I consider it my duty to give credit where it’s due, and to point out accurate analyses of intellectual property rights by non-IP geeks. Corby Kummer does an excellent job in this article about bread wars; or, what happens when collaborators in a recipe split up. Kummer makes clear that neither a recipe nor a method of making bread is subject to protection, and that apart from a catchy and non-descriptive name, trademark protection isn’t available either. Indeed, Kummer quotes baker Jim Lahey as saying “rather than squabble, bakers should do their best to help each other increase sales and steal back sales from the industrial producers that caught on to the idea that “artisanal” bread sells.” Hmm . . . should the fashion industry take a slice from the bakers’ loaf instead of clamoring for protection of clothing designs?

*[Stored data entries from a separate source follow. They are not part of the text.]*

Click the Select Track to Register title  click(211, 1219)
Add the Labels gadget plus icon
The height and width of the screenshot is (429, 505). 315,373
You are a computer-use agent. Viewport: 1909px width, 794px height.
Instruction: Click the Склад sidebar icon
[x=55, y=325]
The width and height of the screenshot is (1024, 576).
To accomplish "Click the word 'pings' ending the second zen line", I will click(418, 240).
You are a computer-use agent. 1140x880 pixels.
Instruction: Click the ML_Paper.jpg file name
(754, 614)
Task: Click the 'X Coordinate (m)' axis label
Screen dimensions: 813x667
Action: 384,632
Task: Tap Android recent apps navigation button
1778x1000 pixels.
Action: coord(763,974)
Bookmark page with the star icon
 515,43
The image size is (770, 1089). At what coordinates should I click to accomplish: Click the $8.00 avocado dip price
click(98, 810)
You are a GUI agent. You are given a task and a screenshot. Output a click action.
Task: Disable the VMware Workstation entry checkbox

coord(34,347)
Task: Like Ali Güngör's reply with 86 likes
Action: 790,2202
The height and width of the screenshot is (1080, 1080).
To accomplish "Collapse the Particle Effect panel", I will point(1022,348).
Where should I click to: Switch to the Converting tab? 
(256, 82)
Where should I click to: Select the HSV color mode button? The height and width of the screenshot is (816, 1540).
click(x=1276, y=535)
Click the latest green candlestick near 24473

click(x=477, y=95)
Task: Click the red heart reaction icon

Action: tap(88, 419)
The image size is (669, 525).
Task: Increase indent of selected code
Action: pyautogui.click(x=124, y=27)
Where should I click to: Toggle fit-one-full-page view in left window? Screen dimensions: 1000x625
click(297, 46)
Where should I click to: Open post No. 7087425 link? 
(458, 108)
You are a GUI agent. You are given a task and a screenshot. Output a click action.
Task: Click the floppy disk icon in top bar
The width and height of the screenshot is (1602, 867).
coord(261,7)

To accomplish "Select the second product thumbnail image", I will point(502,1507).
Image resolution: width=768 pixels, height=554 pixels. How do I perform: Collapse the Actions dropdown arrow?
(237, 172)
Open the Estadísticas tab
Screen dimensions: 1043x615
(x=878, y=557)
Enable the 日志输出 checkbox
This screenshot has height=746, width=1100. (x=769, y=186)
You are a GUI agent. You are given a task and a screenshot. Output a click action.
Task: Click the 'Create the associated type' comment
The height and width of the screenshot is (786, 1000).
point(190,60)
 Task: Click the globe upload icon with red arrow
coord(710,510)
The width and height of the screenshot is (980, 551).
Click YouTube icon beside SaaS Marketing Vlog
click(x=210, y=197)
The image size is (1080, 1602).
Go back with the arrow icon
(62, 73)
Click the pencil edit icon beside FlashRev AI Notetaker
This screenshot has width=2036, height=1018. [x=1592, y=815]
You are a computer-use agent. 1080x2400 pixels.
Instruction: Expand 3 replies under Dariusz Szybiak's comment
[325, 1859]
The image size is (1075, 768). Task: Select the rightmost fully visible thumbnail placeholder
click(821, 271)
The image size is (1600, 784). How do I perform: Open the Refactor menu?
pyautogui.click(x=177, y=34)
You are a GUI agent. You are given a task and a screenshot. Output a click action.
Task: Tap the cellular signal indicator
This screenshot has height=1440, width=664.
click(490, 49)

“Change isn’t just a slogan.” That’s Barack Obama today in New Mexico, commenting on John McCain’s recent habit of swiping Obama slogans. It’s an interesting push-pull on the descriptiveness issue: Obama, by providing concrete evidence of the changes he hopes to make as President (e.g., on health care), uses “change” descriptively and comparatively. McCain’s use, on the other hand, is suggestive to the extent he’s not offering proposals for change – yet descriptive if we’re looking at his flipflopping on issues.
Now for a gratuitous Obama photo, taken Monday in Pueblo, Colorado:
I figure that Obama’s repeated mention of McCain’s slogan theft is a faint but legitimate excuse for introducing more political discussion on a trademark blog. Plus, in the immortal words of Queen Elizabeth in BlackAdder, “who’s Queen?”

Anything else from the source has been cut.